EXCERPT TO READ:
= Capital punishment in Egypt =

Capital punishment is a legal penalty in Egypt. The state carried out at least 44 executions in 2016, at least 35 in 2017, and at least 43 in 2018, according to Amnesty International. The method of execution is hanging for civilian convictions, and by firing squad for convictions by commissioned military personnel at the time of duty.

The Grand Mufti of Egypt Shawki Ibrahim Abdel-Karim Allam, is responsible under Egyptian law for reviewing all death sentences in Egypt. Legally, his opinion is consultative and not binding on the presiding court that handed down the death sentence.

==Venues==
Executions by hanging have generally been carried out at the Cairo Central Prison. However prisons of Wadi Al Natrun and Burj Al Arab both house an execution chamber.

==Port Said Stadium disaster==

On 26 January 2013, an Egyptian court gave death sentences to 21 people convicted of involvement in a mass attack by fans of the Al-Masry Club against fans of the Al-Ahly Sports Club at Port Said Stadium on 1 February 2012. At least 72 people died in violence that erupted in Port Said, Egypt, during the Port Said Stadium disaster. A retrial was ordered on 6 February 2014 and the number sentenced to death was reduced to 11 on 19 April 2015.

==2014 mass trials==
Amid political unrest following the July 2013 removal of Mohamed Morsi from presidential office (which itself occurred following mass protests against his rule), a court sentenced 683 suspected Muslim Brotherhood members to death on 28 April 2014, including the group's supreme guide, Mohammed Badie, and confirmed the death sentences of 37 of 529 alleged supporters previously condemned. The defendants were accused of violence at two sit-ins in Cairo, held by supporters of Morsi, where the police conducted sit-in dispersals on 14 August 2013. Mohamed Elmessiry, an Amnesty International researcher monitoring the cases, said that they "lacked basic fair trial guarantees". The defendants from the first case whose death sentences were not upheld were each sentenced to 25 years in prison.

Judge Saeed Youssef first attracted international condemnation and prompted an outcry from foreign human rights groups after he handed down the initial sentence for the 529 defendants on March 24, following a brief trial perceived as having been marked by irregularities. Later, he reversed 492 of those 529 death sentences, commuting most of them to life in prison.

EXERCISES TO COMPLETE:
• A. Quote the passage on capital punishment in Egypt, starting at "Judge Saeed Youssef" and ending at "life in prison.".
• B. Write what comes next in the text on capital punishment in Egypt, picking up after its final sentence.

RAW DATA:
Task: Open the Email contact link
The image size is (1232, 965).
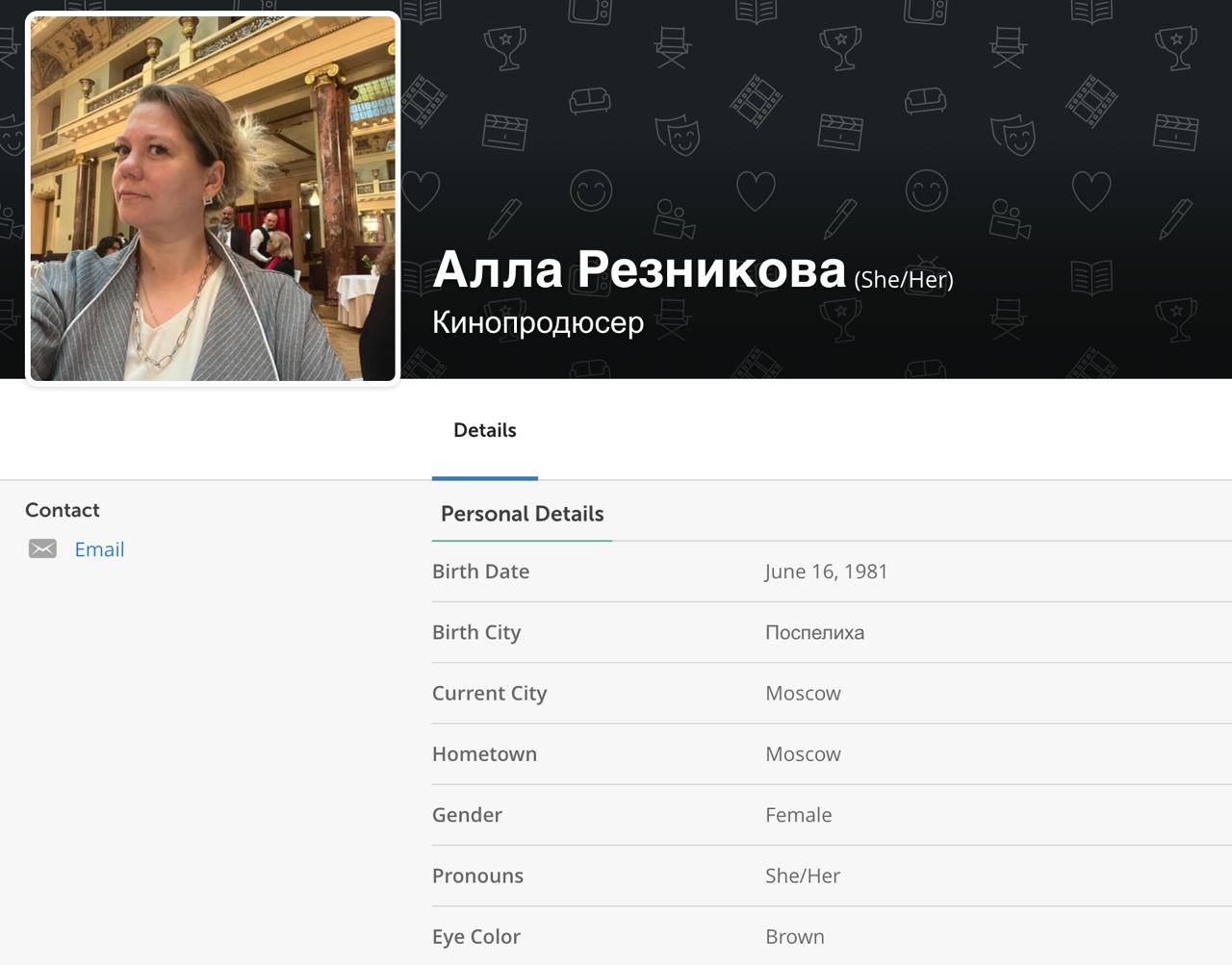Action: coord(99,549)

ANSWERS TO EACH TASK:
• A.
Judge Saeed Youssef first attracted international condemnation and prompted an outcry from foreign human rights groups after he handed down the initial sentence for the 529 defendants on March 24, following a brief trial perceived as having been marked by irregularities. Later, he reversed 492 of those 529 death sentences, commuting most of them to life in prison.

• B.
Egyptian law requires that death sentences be confirmed by the presiding judge after reviewing the opinion of the Grand Mufti of Egypt, the country's leading official legal expert on religious matters. The Mufti's opinion to the judge is confidential. The guilty verdict and death sentences are still subject to review by appellate courts. "The case killed the credibility of the Egyptian judicial system," said Elmessiry of Amnesty International.

==2020 mass executions==
Amnesty International accused Egyptian authorities of executing 57 people in October and November alone, nearly double the number recorded in the whole of 2019. Amnesty said the spike in executions followed a botched breakout attempt in September at the Tora Prison in Cairo. Four police officers and four death-row prisoners died in the attempt.

Amnesty International's annual global review of death penalty usage ranked Egypt as the world's third most frequent executioner in 2020. Egypt executed at least 107 people in 2020 following trials that Amnesty International has called "grossly unfair" and confessions perceived as forced, as lawyers could not meet their clients or conduct proper investigations due to the impact of the ongoing COVID-19 pandemic.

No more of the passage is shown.